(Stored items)
%%
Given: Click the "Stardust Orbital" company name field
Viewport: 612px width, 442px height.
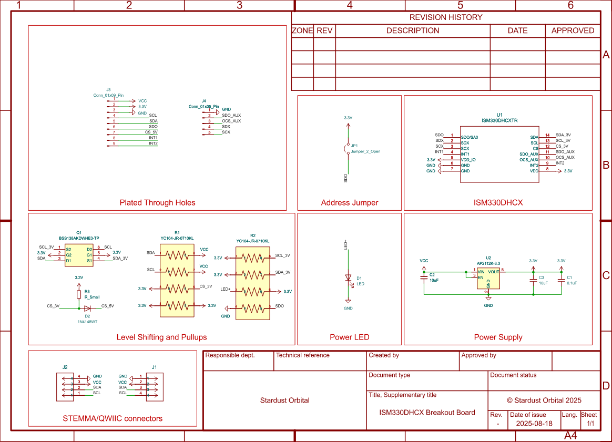Looking at the screenshot, I should [x=284, y=400].
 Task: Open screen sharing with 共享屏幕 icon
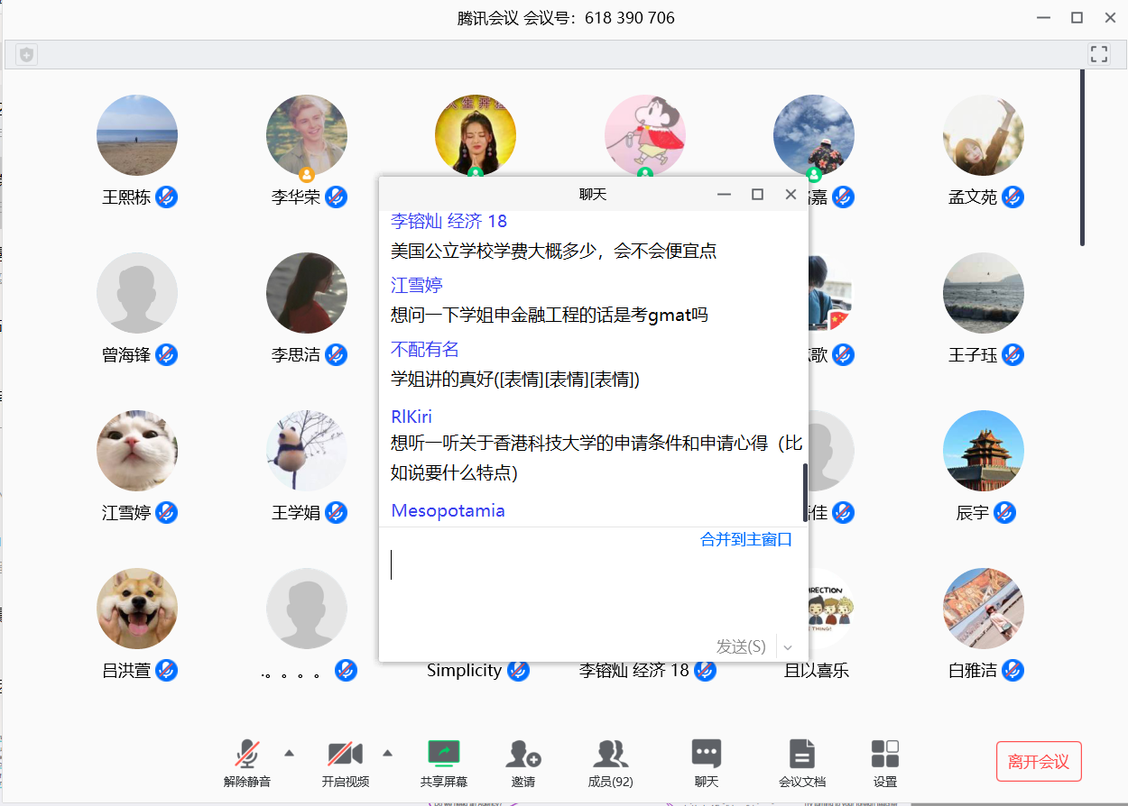443,754
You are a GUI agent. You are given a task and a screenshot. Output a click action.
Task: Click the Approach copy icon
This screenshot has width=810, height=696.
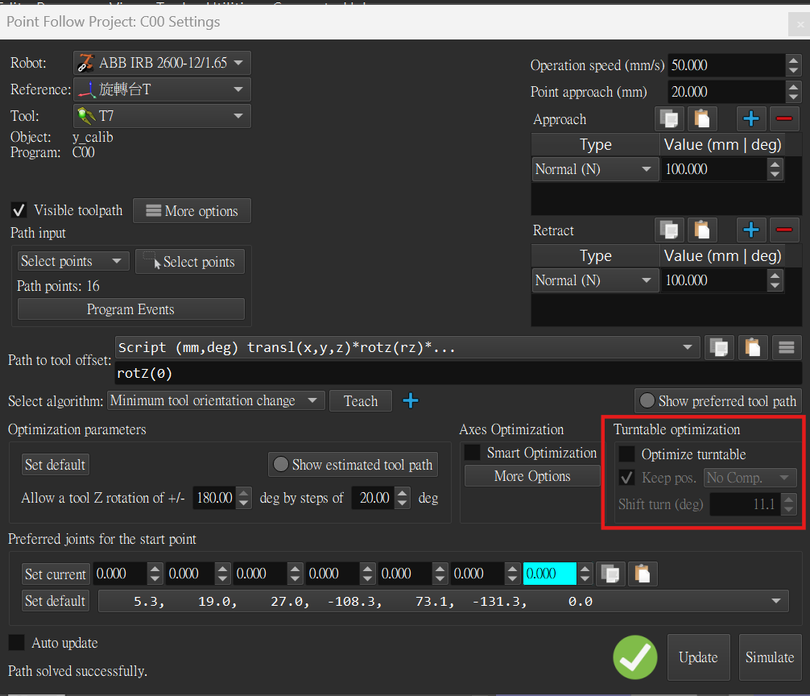tap(668, 119)
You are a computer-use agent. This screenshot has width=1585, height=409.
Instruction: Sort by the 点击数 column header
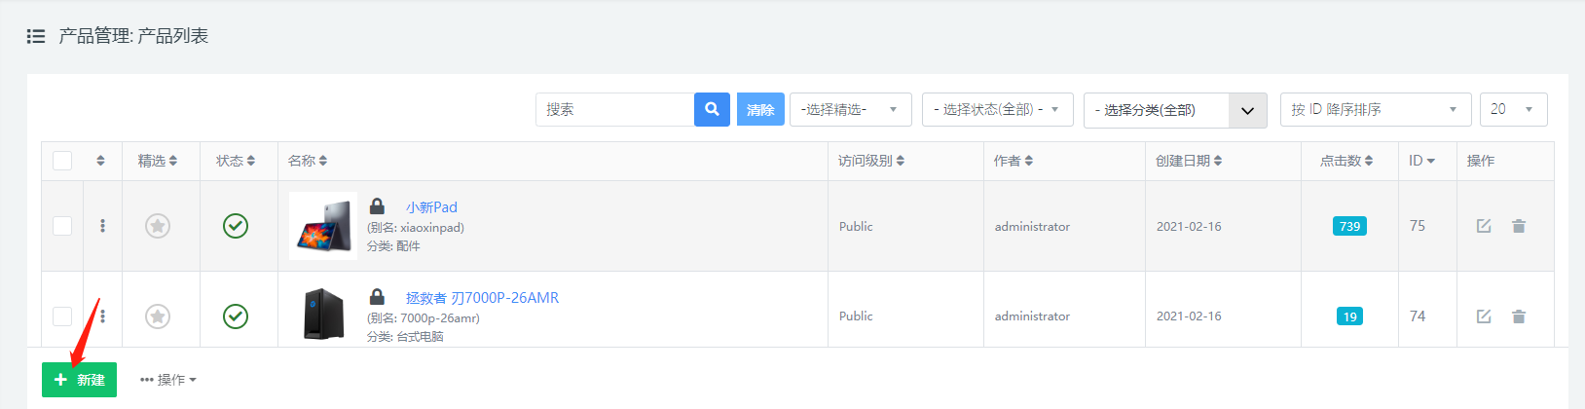1346,161
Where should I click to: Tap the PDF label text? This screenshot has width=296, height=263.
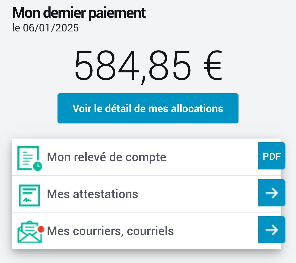[x=272, y=156]
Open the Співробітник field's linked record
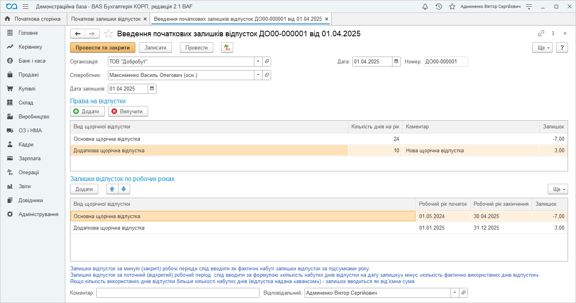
%%
WORK ORDER ▸
Skipping any pictures, copy the line that holds "Task: Click the Approach copy icon" and each line after it through the last line of the records, unchanged, and no other lines.

WRITTEN SOLUTION ▸
Task: Click the Approach copy icon
This screenshot has width=810, height=696.
tap(668, 119)
You are a computer-use agent. This screenshot has width=1585, height=409.
Instruction: Sort by the 点击数 column header
1346,161
Where should I click to: Tap the PDF label text? This screenshot has width=296, height=263.
[x=272, y=156]
Open the Співробітник field's linked record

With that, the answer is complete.